**** SUPPLIED INFORMATION ****
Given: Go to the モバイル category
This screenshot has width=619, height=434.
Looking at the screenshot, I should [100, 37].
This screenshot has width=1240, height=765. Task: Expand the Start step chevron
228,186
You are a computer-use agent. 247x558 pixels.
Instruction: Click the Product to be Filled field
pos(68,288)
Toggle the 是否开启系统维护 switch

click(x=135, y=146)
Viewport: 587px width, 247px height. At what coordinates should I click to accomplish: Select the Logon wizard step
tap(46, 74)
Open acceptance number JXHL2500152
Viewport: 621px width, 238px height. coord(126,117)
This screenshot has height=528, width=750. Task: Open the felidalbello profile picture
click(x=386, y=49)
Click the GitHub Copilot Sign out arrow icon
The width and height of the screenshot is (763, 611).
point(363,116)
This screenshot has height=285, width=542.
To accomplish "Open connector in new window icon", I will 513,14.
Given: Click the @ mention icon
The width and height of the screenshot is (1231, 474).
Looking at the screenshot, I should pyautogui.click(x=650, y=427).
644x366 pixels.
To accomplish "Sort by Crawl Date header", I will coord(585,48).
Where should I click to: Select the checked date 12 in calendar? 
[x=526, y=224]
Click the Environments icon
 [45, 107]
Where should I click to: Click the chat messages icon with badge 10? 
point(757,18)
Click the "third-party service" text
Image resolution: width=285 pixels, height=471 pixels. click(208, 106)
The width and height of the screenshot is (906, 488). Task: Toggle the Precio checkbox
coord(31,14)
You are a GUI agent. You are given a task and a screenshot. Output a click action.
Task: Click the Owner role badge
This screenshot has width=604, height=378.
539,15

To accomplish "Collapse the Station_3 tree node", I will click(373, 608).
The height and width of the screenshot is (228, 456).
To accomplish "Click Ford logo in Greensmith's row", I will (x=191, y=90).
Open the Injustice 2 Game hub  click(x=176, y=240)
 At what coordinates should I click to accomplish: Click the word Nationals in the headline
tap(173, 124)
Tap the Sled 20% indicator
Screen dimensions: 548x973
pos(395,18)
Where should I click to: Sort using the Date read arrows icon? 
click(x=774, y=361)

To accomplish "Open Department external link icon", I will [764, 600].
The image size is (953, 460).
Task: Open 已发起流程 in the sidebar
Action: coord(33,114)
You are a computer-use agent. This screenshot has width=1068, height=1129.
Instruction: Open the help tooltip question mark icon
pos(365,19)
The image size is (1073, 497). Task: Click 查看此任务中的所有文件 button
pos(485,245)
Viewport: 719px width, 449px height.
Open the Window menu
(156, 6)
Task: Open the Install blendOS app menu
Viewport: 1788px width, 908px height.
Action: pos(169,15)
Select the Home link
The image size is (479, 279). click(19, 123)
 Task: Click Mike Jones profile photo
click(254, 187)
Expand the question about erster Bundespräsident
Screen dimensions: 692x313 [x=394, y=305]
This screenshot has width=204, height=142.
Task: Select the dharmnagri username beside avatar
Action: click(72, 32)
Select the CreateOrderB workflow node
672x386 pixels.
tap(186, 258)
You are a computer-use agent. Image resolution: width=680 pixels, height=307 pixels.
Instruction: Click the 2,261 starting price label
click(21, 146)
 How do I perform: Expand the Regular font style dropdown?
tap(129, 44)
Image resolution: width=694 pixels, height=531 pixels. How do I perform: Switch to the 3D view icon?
****
[EXERCISE]:
Note each line of the material holding "node" and copy it out.

[THE ANSWER]:
To accomplish "Collapse the Station_3 tree node", I will click(373, 608).
Select the CreateOrderB workflow node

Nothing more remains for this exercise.